▸ **Exercise objective**:
Please write out, exactly as given, every line of the entries below up to and including the line with "Viewport: 904px width, 598px height.".

******************************

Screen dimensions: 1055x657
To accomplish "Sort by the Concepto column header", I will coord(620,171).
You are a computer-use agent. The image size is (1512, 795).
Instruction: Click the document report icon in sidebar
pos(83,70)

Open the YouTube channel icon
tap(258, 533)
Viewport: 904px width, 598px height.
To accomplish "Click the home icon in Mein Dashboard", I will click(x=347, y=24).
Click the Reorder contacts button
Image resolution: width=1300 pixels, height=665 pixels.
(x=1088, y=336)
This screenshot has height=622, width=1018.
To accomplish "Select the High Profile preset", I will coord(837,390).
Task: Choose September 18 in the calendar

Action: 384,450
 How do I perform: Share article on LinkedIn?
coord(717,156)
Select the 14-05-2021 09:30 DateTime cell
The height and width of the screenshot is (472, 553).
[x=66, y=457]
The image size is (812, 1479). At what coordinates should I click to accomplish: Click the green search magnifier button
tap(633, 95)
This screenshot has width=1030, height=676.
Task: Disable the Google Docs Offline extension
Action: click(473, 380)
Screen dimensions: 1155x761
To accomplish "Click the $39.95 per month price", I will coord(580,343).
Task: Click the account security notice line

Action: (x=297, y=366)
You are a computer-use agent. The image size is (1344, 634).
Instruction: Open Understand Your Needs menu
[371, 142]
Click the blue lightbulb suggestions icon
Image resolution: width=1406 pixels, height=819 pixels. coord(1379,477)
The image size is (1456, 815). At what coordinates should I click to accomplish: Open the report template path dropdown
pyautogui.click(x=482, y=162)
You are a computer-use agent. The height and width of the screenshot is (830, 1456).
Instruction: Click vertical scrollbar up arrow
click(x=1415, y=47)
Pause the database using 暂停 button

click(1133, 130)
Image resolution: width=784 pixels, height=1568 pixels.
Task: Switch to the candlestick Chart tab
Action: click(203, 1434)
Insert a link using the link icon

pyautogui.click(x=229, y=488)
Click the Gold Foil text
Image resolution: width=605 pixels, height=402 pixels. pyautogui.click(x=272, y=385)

******************************

▸ **Worked solution**:
Screen dimensions: 1055x657
To accomplish "Sort by the Concepto column header", I will coord(620,171).
You are a computer-use agent. The image size is (1512, 795).
Instruction: Click the document report icon in sidebar
pos(83,70)

Open the YouTube channel icon
tap(258, 533)
Viewport: 904px width, 598px height.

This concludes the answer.